Exact copy, pictures excluded: output the lines from the opening of the entries through the line bearing "Task: Click the bitcoin icon next to 产品管理".

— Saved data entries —
Start of Block

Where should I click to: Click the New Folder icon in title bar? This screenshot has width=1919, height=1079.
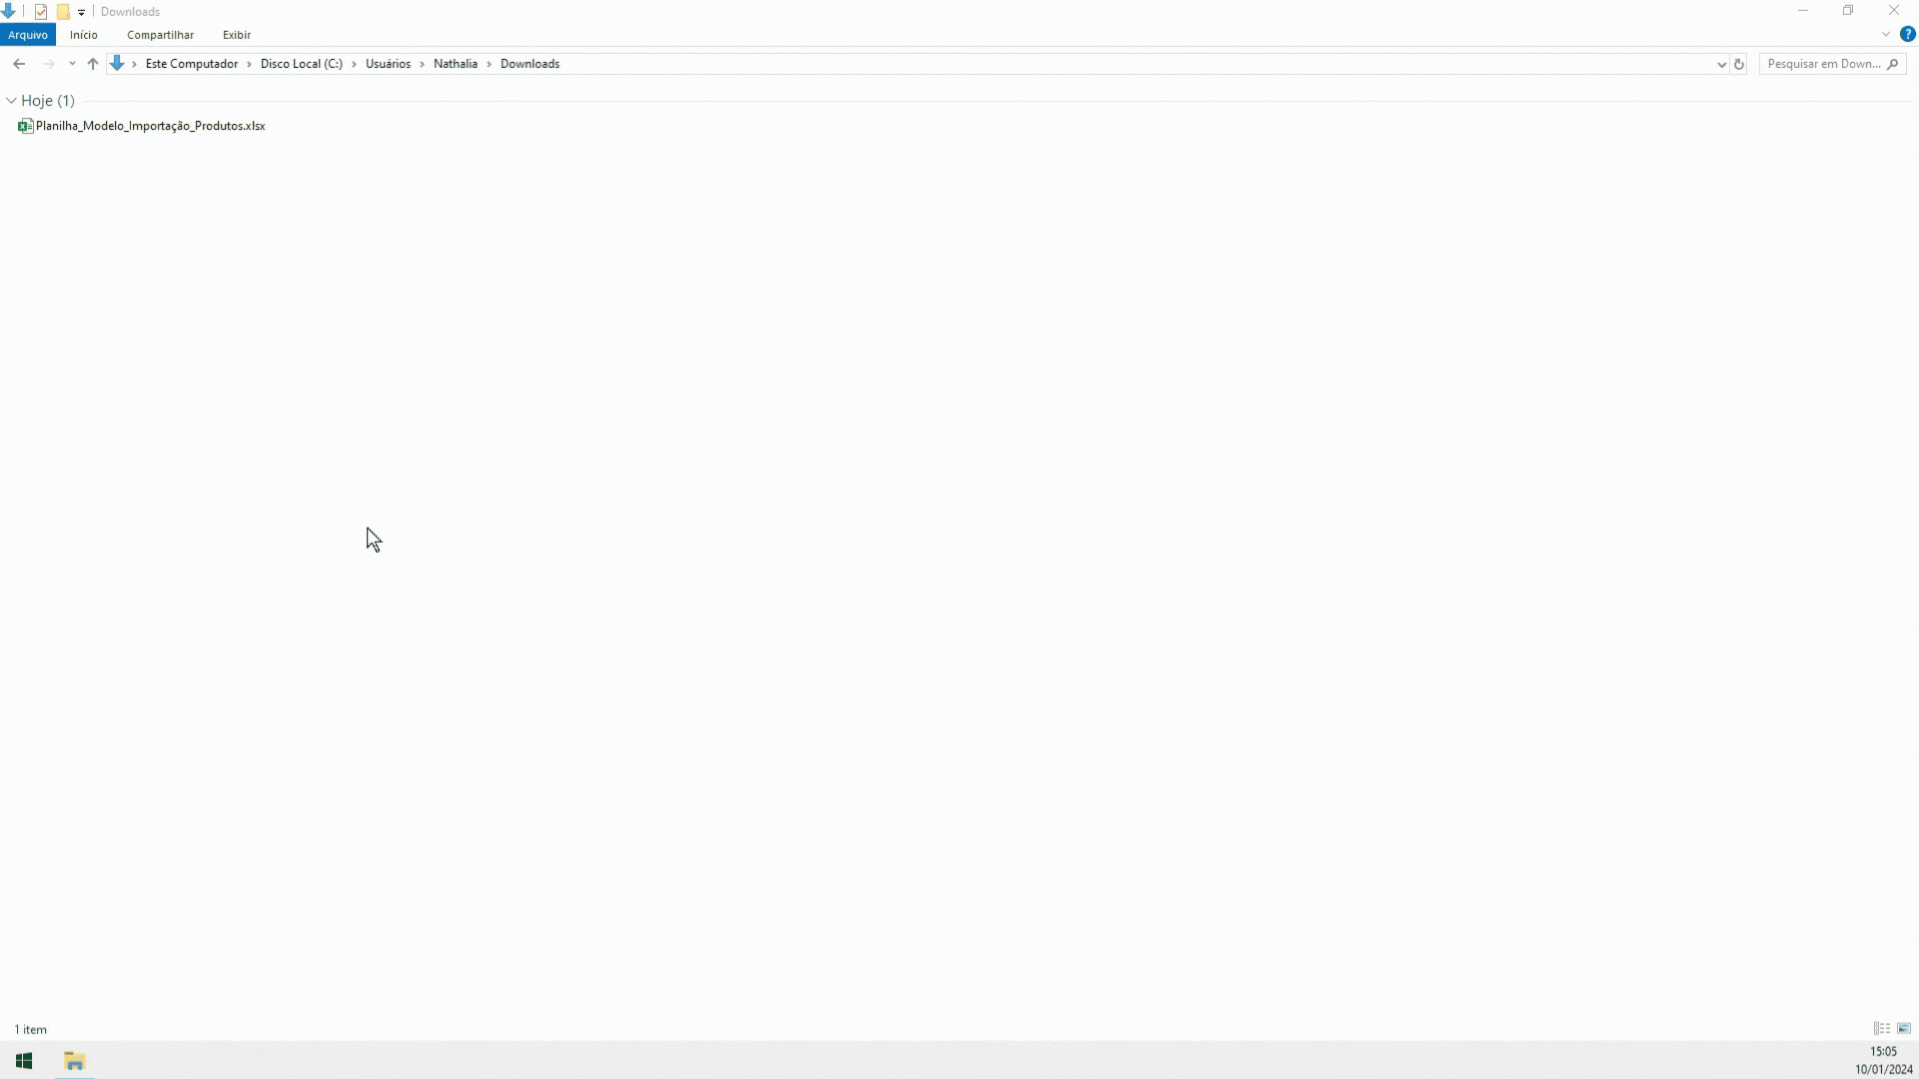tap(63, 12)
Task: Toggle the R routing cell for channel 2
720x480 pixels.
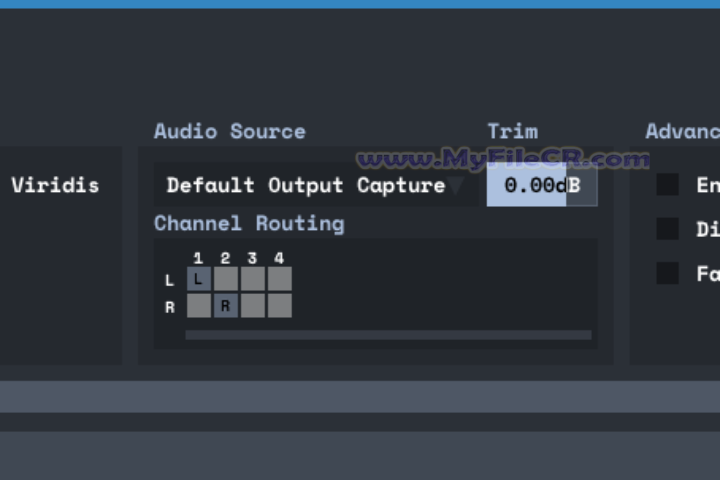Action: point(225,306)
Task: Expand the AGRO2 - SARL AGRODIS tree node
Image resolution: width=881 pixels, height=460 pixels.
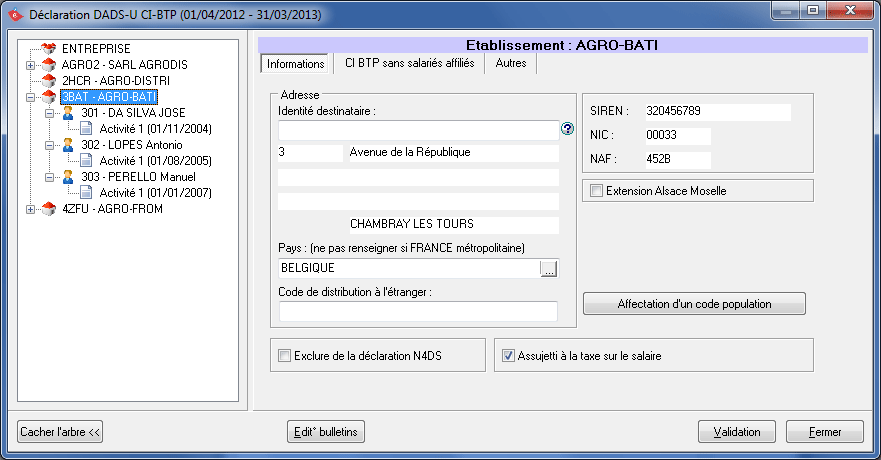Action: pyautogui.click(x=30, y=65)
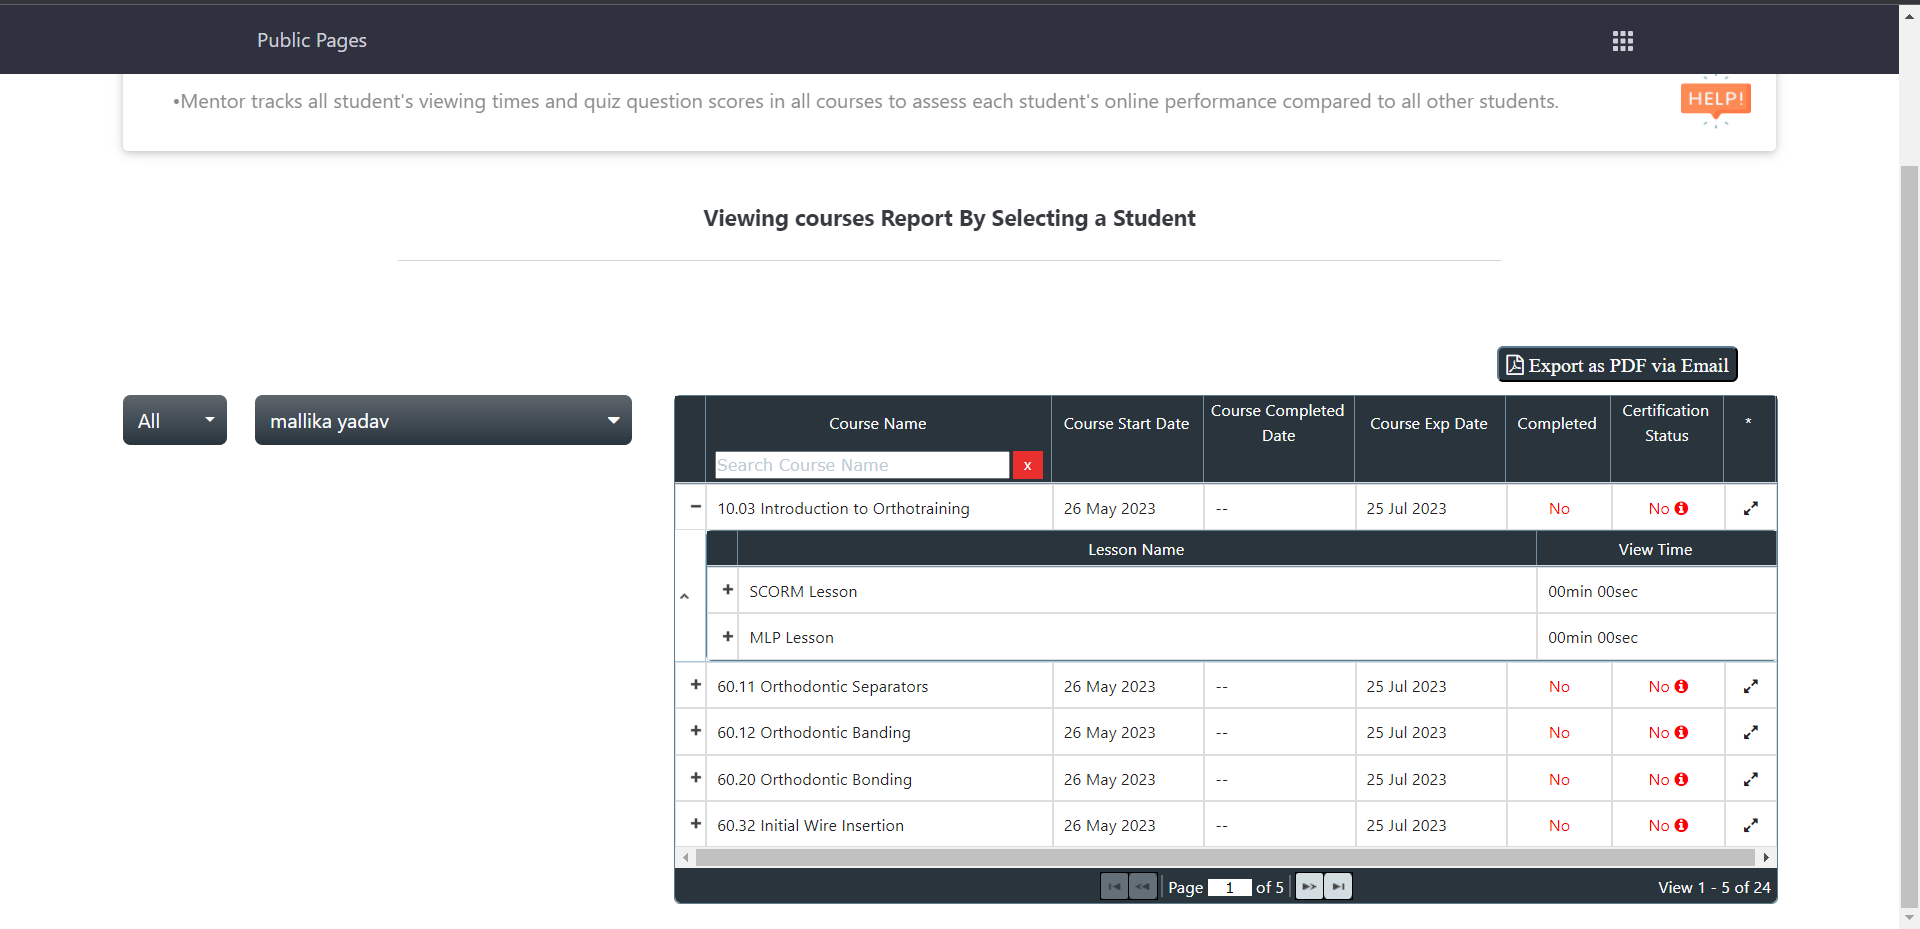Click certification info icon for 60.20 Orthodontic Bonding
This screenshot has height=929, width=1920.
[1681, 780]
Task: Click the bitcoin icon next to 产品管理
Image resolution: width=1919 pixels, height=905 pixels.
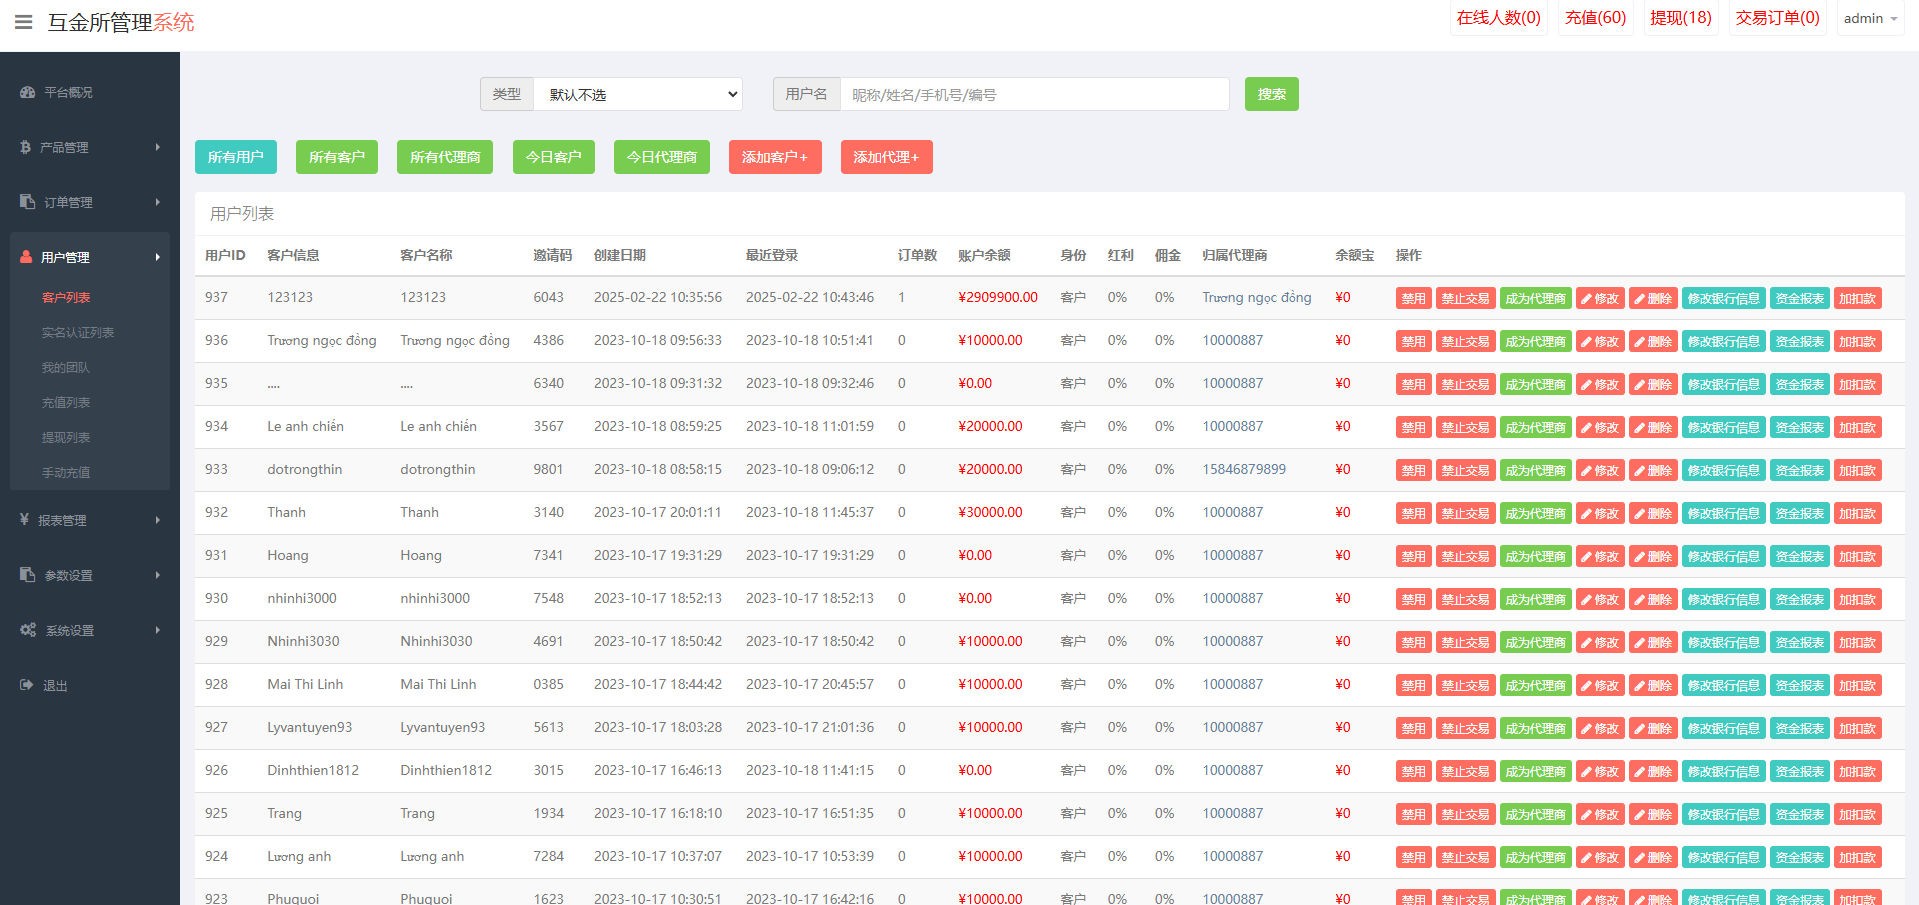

End of Block

— Expected output —
Where should I click to: Click the New Folder icon in title bar? This screenshot has width=1919, height=1079.
tap(63, 12)
Task: Toggle the R routing cell for channel 2
720x480 pixels.
Action: point(225,306)
Task: Expand the AGRO2 - SARL AGRODIS tree node
Image resolution: width=881 pixels, height=460 pixels.
Action: pyautogui.click(x=30, y=65)
Click certification info icon for 60.20 Orthodontic Bonding
This screenshot has height=929, width=1920.
[1681, 780]
Task: Click the bitcoin icon next to 产品管理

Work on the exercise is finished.